• _Exercise input_
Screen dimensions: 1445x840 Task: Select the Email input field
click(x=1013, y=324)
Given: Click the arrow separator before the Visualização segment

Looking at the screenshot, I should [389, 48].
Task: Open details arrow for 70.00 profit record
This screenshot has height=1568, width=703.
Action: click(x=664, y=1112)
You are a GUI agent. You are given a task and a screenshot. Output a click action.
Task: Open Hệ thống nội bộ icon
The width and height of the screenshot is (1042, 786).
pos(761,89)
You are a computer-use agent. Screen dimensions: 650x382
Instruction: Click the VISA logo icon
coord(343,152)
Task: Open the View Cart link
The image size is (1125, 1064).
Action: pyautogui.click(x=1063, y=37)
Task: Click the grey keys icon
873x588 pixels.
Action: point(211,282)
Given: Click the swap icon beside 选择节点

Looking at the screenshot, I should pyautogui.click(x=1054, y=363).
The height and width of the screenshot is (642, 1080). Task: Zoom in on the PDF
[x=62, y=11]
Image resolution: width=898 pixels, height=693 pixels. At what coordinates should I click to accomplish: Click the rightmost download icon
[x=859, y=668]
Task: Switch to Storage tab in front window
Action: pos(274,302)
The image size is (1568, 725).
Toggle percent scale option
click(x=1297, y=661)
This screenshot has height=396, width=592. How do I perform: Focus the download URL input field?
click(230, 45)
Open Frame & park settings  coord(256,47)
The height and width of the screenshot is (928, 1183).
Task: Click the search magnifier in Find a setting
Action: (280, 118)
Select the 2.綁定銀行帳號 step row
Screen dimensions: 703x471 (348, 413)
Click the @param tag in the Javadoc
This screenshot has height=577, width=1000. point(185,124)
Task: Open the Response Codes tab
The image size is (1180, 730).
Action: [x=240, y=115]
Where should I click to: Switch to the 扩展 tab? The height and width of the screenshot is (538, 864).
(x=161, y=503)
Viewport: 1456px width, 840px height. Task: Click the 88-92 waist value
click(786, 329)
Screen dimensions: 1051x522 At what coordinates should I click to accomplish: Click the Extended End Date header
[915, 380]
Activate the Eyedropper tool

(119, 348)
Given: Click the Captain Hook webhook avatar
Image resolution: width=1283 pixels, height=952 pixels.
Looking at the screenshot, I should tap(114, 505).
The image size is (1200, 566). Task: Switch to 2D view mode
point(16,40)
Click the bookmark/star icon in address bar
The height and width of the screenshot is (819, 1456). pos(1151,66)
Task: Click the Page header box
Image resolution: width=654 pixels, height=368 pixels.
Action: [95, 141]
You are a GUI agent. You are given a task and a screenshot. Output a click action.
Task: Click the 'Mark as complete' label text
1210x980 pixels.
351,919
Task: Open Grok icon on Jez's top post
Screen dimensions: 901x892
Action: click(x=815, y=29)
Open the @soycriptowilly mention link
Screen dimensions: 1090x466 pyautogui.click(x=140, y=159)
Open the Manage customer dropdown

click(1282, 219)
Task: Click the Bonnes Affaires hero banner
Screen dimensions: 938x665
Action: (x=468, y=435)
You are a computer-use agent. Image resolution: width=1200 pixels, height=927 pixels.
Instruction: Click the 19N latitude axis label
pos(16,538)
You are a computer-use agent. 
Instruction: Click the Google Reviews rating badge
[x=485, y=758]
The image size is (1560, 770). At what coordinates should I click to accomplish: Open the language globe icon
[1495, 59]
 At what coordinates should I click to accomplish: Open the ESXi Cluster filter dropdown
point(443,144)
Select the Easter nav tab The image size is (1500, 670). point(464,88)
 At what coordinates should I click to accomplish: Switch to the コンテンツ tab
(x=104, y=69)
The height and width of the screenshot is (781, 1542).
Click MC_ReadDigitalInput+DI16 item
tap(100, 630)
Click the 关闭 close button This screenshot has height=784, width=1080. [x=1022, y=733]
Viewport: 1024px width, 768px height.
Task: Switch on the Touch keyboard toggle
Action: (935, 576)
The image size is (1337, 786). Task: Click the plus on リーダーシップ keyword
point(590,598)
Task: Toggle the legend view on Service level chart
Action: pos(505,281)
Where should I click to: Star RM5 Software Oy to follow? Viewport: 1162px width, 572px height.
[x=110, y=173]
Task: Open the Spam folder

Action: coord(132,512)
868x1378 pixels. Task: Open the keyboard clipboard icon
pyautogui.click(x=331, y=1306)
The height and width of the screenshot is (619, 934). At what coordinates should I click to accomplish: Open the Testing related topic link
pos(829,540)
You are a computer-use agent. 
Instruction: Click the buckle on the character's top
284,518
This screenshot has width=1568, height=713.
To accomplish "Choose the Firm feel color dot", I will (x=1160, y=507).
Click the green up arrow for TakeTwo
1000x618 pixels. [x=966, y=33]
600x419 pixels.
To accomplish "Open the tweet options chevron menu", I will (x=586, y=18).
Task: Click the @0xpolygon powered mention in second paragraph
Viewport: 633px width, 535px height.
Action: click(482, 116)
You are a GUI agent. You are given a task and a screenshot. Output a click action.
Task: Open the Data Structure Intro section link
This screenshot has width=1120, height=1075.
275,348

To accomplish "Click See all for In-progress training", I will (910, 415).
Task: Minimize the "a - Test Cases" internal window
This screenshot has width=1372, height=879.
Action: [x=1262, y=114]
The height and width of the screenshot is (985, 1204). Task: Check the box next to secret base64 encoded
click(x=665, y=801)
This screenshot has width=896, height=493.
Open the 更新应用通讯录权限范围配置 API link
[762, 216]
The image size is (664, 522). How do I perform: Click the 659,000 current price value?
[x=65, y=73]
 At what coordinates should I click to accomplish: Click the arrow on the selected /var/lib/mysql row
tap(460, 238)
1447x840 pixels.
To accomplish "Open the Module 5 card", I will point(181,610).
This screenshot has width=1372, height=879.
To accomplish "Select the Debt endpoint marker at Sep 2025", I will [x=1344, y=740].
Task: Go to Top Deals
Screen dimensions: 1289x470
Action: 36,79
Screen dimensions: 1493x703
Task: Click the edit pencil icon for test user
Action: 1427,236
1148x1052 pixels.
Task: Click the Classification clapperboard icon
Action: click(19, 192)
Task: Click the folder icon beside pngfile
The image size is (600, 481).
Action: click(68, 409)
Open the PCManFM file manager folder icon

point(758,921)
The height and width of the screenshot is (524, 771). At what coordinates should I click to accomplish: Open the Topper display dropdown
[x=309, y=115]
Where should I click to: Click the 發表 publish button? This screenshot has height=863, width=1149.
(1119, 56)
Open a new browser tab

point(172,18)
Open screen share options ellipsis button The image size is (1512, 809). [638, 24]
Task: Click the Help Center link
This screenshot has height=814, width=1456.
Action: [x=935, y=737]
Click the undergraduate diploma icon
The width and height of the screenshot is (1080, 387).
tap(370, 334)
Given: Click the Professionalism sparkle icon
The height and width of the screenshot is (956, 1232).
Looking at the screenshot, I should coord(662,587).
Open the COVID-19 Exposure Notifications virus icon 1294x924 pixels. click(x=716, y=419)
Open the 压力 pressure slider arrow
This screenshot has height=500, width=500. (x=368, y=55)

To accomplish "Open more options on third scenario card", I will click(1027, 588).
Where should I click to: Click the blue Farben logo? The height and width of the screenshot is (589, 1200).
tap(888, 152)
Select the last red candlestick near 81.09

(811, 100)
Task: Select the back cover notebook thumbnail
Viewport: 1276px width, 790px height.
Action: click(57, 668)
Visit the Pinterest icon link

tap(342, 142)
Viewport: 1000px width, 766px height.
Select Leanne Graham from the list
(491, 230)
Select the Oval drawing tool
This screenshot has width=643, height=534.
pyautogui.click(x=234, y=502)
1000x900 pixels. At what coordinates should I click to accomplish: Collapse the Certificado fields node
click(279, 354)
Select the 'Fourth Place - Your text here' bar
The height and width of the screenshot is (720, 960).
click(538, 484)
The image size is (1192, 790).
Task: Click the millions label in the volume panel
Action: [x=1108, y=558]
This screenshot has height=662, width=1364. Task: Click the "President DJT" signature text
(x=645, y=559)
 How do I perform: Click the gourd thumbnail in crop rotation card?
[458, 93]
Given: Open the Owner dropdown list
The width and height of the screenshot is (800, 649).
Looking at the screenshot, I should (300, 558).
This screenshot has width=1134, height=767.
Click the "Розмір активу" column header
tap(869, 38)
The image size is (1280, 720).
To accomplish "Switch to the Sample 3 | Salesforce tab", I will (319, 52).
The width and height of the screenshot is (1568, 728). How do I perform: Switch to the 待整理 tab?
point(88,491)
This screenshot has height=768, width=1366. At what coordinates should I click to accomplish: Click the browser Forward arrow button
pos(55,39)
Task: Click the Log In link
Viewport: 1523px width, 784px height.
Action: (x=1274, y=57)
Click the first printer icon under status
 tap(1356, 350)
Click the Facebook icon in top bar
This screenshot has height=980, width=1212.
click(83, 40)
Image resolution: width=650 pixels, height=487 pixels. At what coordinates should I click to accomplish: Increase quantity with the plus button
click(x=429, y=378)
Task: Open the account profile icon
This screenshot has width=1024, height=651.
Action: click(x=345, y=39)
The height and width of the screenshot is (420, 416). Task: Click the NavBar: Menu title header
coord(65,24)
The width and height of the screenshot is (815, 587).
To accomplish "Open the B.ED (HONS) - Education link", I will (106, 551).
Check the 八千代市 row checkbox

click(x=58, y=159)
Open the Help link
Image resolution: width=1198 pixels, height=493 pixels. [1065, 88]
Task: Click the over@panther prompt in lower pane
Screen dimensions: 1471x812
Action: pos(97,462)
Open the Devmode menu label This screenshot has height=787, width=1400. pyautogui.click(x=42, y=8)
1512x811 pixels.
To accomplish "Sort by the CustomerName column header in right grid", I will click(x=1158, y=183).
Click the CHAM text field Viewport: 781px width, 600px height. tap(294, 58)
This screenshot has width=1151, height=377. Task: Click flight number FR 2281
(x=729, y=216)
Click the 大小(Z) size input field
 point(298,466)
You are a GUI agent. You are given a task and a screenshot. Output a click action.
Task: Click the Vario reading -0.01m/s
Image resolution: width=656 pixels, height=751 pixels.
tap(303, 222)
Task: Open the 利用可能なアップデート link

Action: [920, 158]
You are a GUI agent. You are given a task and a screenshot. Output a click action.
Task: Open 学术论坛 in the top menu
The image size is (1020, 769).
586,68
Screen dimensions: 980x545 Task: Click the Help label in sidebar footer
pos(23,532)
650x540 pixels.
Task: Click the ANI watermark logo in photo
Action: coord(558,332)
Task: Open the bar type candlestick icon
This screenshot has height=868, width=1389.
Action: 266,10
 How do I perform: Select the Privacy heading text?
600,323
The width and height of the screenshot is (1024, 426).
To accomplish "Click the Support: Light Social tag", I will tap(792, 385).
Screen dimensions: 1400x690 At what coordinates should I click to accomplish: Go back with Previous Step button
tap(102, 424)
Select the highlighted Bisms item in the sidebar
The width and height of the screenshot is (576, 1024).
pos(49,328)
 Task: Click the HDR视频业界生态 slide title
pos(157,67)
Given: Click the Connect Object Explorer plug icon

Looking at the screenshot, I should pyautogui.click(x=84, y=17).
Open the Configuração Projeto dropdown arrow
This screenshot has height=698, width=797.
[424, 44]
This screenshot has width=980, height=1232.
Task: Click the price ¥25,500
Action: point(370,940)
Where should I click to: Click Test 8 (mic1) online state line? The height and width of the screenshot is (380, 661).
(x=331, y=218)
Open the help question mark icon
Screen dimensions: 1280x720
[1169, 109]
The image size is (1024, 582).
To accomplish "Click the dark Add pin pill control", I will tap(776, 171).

• _Problem description_
Please go line by line through the records above, copying each one that holds the string "options".

• _Completed exercise_
To accomplish "Open the tweet options chevron menu", I will (x=586, y=18).
Open screen share options ellipsis button The image size is (1512, 809). [638, 24]
To accomplish "Open more options on third scenario card", I will click(1027, 588).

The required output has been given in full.